Охваченный безотчетным ужасом, мальчишка выкатил глазные яблоки, так страшно смотревшиеся в темноте, и кричал не переставая. Эд посветил фонарем. Тело юноши подскакивало и дергалось из стороны в сторону, словно он был огромным поплавком, реагирующим на поклевку большой рыбы. Прямо под ним виднелись светлые очертания чего-то непомерно огромного, чудовищного. Эд что было силы ударил гарпуном. Острие наткнулось на что-то чрезвычайно твердое, будто он пытался продырявить асфальт. Гарпун вырвало из руки с такой силой, что Эд вывихнул кисть.
— Какого хрена? — воскликнул Вячеслав, проснувшись самым последним. Он яростно тер глаза, тщетно пытаясь что-либо разглядеть в темноте.
Вдруг парень замолчал. Распластавшись на бочонке, он беззвучно открывал и закрывал рот, как выброшенная волной рыба.
— Иткао сатта, — проскулил он.
Эд подплыл к нему ближе и нырнул, скрывшись под водой.
— Что он делает? — снова спросил Вячеслав, на этот раз куда более спокойно.
Парень издал всхлип.
Когда Эд вынырнул, лицо его было белее снега.
Мимо снова мелькнул плавник, и Татьяна закричала.
Юноша на бочонке шевельнулся и, не удержавшись, сполз в воду. Потом с усилием снова взобрался, упершись подбородком в бочонок.
— Что происходит? — помертвевшим голосом произнесла Татьяна.
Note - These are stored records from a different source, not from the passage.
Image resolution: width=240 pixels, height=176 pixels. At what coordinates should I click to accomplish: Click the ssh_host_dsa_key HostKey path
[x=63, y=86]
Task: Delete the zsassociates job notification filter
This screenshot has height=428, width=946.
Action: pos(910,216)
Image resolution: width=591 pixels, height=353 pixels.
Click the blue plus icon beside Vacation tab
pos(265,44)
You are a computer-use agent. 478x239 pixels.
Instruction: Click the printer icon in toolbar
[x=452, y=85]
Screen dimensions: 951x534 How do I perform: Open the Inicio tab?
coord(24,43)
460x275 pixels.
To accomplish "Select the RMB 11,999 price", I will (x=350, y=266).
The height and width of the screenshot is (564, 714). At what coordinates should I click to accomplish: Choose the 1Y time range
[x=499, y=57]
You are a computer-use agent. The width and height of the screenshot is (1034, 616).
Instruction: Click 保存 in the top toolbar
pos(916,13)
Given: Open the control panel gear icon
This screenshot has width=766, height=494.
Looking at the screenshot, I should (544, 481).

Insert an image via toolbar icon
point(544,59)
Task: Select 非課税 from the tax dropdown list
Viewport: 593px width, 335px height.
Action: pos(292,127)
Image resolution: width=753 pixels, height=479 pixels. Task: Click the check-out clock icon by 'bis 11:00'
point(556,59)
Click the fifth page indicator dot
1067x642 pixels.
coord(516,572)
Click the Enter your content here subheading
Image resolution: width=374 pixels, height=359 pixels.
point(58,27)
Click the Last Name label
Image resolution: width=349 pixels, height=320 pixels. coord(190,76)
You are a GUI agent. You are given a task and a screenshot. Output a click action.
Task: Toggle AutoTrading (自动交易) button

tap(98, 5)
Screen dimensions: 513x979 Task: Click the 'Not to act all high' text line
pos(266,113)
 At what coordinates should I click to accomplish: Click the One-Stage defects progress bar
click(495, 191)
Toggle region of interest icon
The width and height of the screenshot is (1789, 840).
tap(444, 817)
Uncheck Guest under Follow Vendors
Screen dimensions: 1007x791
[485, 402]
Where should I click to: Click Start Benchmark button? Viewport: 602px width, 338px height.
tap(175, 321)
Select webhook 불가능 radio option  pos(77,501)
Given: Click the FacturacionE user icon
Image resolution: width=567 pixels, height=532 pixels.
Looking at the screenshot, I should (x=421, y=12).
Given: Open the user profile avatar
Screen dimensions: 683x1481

Мальчишка снова вздрогнул, бочонок будто живой выскользнул из-под него. Подросток заплакал и снова вскарабкался. И опять сполз в воду.
— Что с ним? Эд, говори! Ты слышишь меня? — раздельно, по слогам спросила Татьяна.
— Она откусила ему ногу, — спокойно ответил Эд, словно очнувшись.
— Мы… мы должны перевязать его, — бледнея, сказала Татьяна.
— Она не даст этого сделать.
— Но…
Парень крикнул, затем ненадолго ушел под воду, потом выскочил на поверхность, кашляя и отплевываясь.
— Тогда убей его! — закричала Татьяна. — Как ту собаку! Если не можешь ничего сделать, закончи его страдания!
— Утопить его? Или сломать шею? — устало спросил Эд.
Татьяна зарыдала. Юноша крепко обхватил бочонок руками и тихо поскуливал. Потом он затих.
Молчали и все остальные. Плавник продолжал рассекать воду вокруг их поредевшей команды с леденящим упорством. Весь ужас заключался в том, что у каждого из продрогших, голодных и невыспавшихся людей всякий раз замирало сердце, когда акула приближалась совсем близко. Даже Сема осознал, что происходит что-то плохое, напрочь выходящее за рамки «игры», затеянной его вновь обретенными знакомыми, и он мелко дрожал от страха, как собачонка.